- Scott Copey (Chair)
- Pat Buskey
- Marilyn DeMeyer
- Linda Mary Judd
- Tim Thomas
Protecting Farmland and Open Space in Parma
The Town of Parma is home to some of the most fertile soils in the world. This prime
farmland is an irreplaceable resource that produces our food, helps maintain clean
water, controls flooding, supports our local economy, provides wildlife habitat and
maintains the beautiful rural character of our town. Once paved and developed, it is gone forever.
Why is farmland preservation important?
According to the American Farmland Trust (AFT) ...."New York's Farmland is at risk. Between 1997 and 2002, New York lost 127,000 acres of
farmland or an average of 70 acres every day. Poorly planned growth, or "sprawl,"

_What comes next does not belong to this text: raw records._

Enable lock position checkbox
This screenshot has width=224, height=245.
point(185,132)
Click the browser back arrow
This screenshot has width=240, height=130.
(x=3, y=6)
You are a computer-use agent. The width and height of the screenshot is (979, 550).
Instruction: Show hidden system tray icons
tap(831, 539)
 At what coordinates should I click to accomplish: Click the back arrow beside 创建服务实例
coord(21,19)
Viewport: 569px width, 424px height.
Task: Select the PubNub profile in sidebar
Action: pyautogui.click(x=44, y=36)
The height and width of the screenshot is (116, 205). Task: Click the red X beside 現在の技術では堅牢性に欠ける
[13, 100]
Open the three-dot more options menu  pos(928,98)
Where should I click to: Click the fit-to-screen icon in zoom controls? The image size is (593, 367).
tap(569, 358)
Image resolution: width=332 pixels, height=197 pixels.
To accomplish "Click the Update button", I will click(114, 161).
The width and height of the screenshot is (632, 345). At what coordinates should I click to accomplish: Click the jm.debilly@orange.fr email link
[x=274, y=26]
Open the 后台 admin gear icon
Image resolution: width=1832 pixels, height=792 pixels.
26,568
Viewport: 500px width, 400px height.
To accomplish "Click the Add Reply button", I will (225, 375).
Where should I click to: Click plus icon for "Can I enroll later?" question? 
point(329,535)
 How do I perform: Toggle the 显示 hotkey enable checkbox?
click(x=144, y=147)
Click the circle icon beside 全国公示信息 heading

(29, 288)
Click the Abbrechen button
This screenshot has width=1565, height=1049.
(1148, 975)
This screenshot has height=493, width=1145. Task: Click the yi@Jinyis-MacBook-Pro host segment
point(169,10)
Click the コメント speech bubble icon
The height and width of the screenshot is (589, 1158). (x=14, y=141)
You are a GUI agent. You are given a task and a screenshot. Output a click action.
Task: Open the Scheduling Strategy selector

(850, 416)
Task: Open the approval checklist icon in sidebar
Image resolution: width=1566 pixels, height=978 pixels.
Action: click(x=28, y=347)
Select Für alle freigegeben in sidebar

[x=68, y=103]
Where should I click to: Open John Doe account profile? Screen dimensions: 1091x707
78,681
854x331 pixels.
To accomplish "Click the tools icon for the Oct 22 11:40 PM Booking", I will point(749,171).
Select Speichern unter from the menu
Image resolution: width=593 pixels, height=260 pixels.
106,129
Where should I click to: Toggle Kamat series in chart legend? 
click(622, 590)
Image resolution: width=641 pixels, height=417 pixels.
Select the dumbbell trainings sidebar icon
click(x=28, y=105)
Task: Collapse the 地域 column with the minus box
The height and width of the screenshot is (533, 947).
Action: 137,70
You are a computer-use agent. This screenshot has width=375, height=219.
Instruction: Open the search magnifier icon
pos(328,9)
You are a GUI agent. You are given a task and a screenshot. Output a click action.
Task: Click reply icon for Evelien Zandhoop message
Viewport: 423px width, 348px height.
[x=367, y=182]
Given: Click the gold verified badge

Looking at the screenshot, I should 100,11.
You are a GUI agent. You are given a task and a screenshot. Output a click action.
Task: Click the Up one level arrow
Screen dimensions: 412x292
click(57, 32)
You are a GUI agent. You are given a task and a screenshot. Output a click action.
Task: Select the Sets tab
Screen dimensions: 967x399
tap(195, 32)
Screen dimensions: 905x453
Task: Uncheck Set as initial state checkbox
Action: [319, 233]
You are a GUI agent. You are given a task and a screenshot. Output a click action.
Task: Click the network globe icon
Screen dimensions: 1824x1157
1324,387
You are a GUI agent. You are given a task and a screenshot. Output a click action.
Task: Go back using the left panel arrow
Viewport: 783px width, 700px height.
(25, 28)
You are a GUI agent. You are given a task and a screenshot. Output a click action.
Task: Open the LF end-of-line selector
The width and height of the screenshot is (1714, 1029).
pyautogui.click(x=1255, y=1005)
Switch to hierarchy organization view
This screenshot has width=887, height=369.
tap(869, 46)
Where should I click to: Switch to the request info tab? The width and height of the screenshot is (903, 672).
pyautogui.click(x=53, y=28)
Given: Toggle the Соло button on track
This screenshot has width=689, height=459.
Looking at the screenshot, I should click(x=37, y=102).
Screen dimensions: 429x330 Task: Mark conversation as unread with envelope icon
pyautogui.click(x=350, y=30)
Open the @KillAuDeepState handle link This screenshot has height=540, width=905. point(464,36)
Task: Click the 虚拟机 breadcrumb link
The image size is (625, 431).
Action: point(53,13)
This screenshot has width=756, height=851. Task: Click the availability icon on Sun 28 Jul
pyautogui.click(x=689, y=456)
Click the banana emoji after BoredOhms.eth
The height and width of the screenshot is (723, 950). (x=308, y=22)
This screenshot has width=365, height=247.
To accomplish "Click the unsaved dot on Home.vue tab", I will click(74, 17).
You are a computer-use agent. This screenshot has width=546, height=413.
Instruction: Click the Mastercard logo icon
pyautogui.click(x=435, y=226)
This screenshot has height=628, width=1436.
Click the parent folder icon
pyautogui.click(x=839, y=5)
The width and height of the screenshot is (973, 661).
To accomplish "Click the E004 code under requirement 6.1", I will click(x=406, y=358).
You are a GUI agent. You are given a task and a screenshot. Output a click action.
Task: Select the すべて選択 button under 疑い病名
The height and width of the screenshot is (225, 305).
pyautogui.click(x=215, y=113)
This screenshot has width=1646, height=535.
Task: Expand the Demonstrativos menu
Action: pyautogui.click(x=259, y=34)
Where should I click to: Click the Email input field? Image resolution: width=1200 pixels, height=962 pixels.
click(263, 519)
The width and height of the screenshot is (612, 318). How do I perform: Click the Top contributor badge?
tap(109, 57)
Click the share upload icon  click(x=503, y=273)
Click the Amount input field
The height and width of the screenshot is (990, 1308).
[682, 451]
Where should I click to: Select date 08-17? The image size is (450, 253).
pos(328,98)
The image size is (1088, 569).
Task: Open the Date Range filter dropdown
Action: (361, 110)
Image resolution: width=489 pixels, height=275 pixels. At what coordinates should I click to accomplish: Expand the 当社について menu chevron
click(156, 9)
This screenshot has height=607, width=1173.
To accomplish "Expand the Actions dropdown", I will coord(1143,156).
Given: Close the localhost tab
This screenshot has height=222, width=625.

is responsible. From 1982 to 1997, the amount of urbanized land in upstate New York grew
30 percent, while the population grew only 3 percent. Nearby states, including
Pennsylvania, Massachusetts, New Jersey and Vermont have been spending vastly
more per capita on farmland protection than New York. For New York to succeed at
protecting our rapidly vanishing farmland, we must greatly accelerate our efforts."
The Town of Parma Responds...
The Town of Parma created the Farmland and Open Space Protection Committee in 2007. One
of the Committee’s first actions was to undertake a resident survey,
which was conducted in July 2007. In 2008, the Town of Parma received a $25,000 grant from the
NYS Department of Agriculture and Markets to prepare an Agricultural and Farmland Protection Plan. In 2008, the Town of Parma
retained the consulting firm of Stuart I. Brown Associates to assist in the preparation of the Plan. The plan was adopted by the Town of Parma on
April 7, 2009 with approvals by Monroe County on January 27, 2009 and NYS Dept of
Agriculture and Markets on August 21, 2009.
In 2007, the Farm Service Agency informally reported
to the committee that approximately 8,234 acres in the Town of Parma are actively farmed by commercial
farmers. Active farmland occupies approximately 33% of the total land area in the
Town of Parma with an estimated $7 million dollars in annual sales. Farming operations
also generates economic impacts on businesses that provide services or goods to farmers
and from businesses that process, transport or resell farm products. These include:
retail businesses that sell equipment, fertilizer, seeds and other inputs; providers
of financial, technical and engineering services; construction contractors; trucking
companies; processing plants; and retail sales of farm products.
Agricultural operations in Parma contribute jobs to the local economy. The Census of
Agriculture reports that approximately 75 farmers in the Parma area (Hilton and Spencerport zip
codes) earn their principal income from farming. The 2000 Census estimated that 91 Parma
residents were employed in agriculture or forestry in 1999. A total of 63 residents were reported
to be farmers or farm managers and 28 were employed in support occupations. These figures do
not include the seasonal labor that is employed by most farms to assist with harvesting.
The Monroe County Agricultural and Farmland Protection Plan, which was completed in 1999,
estimated that the economic multiplier for agricultural sales is between 3 and 11. It estimated the
total economic value created from agricultural wages and expenditures on supplies and services,
in addition to the value of the agricultural products, at more than $20 million.
The Residents’ Survey, conducted in 2007, demonstrates strong community support for efforts to
protect farmland. Of the 1,686 residents who responded to the survey, a total of 94.4% agreed
that "it is important to preserve farmland and open space in Parma." Similarly, 94.0% stated that
they "support the town in efforts to preserve farmland and open space."